#### Document section ####

French religious leader and mystic

Eugène Vintras (7 April 1807 – 7 December 1875) was a French religious mystic who founded the controversial sect known as the Œuvre de la Miséricorde ("Work of Mercy"). He claimed to receive divine visions and to be the reincarnation of the prophet Elijah. Vintras' movement was marked by mysticism and ritual innovations, and it received opposition from both the Catholic Church and the French authorities.

== Early life and spiritual awakening ==
Vintras was born in Bayeux, Normandy, in 1807, the illegitimate child of Marie Vintras. He spent part of his childhood in religious institutions and later worked as a tailor and a traveling salesman. Financial struggles marked his early life, and he eventually settled in Tilly-sur-Seulles.

In November 1839, while employed at a cardboard factory, Vintras claimed to have had visions of Archangel Michael, the Virgin Mary and Saint Joseph. This event was followed by what he described as miraculous occurrences and spiritual communications, including a letter from a secret monarchist society known as the "Saviours of Louis XVII." The letter recognized Vintras as a divinely chosen prophet, ushering in a new spiritual era for France.

== The Œuvre de la Miséricorde and its condemnation ==
The Œuvre de la Miséricorde grew rapidly, and 6,000 copies of a pamphlet on Vintras and his miracles were circulated. Liturgical innovations included the use of red hosts symbolizing blood and chalices spontaneously filled with wine—phenomena his followers believed to be miracles. These practices, however, aroused suspicion from Church authorities.

####

▶ [Task list]
a. Answer these questions from the passage on Eugène Vintras:
(i) In which town was Vintras born?
(ii) Which prophet did Vintras claim to be the reincarnation of?
(iii) How many copies of the pamphlet on Vintras and his miracles were circulated?
b. Extend the passage on Eugène Vintras, picking up right after its final sentence.

#### Extracted entries ####

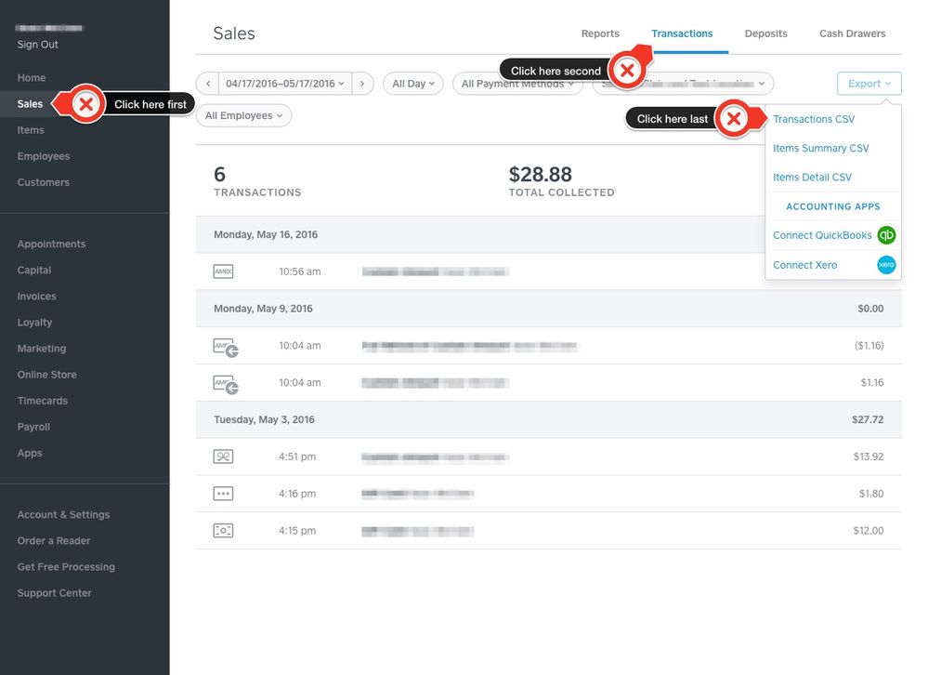This screenshot has width=928, height=675.
Task: Switch to the Deposits tab
Action: click(x=765, y=33)
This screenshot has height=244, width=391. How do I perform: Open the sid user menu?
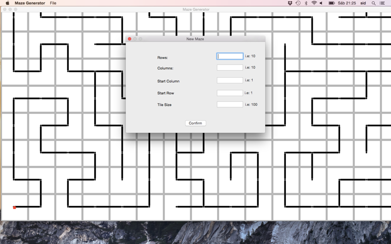coord(363,3)
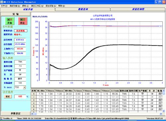Image resolution: width=166 pixels, height=121 pixels.
Task: Click the 实验温度 185 input field
Action: [x=20, y=83]
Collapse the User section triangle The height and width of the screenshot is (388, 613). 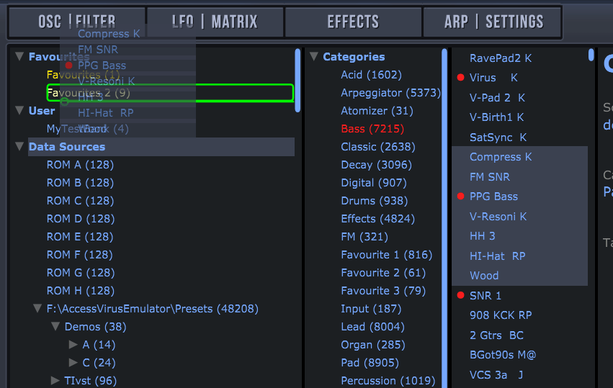[19, 111]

####

▶ [Per-task answers]
a.
(i) Bayeux, Normandy
(ii) Elijah
(iii) 6,000

b.
Vintras was arrested in 1842 by French authorities and sentenced to five years in prison for fraud and moral subversion. In 1843, Pope Gregory XVI formally condemned the movement in the papal letter Ubi novam, denouncing it as heretical and dangerous. Following his release from prison, Vintras continued to preach and even spent time in exile in London, England.

Eugène Vintras died in Lyon in 1875.

== Influence ==
Vintras's teachings and controversial spiritual claims attracted the attention of several notable occultists of the 19th century. Éliphas Lévi, a French ceremonial magician and writer, initially associated with Vintras but later distanced himself, denouncing him as a false prophet. In his writings, Lévi acknowledged the powerful magnetism of Vintras and the sincerity of his followers but criticized the movement's excesses and claimed that its mystical phenomena bordered on the diabolical.

Arthur Edward Waite, the English mystic and historian of esotericism, also commented on Vintras in his studies of occult and mystical traditions. Waite regarded Vintras as a complex and enigmatic figure, and included him in his broader analysis of mystical messianism in France.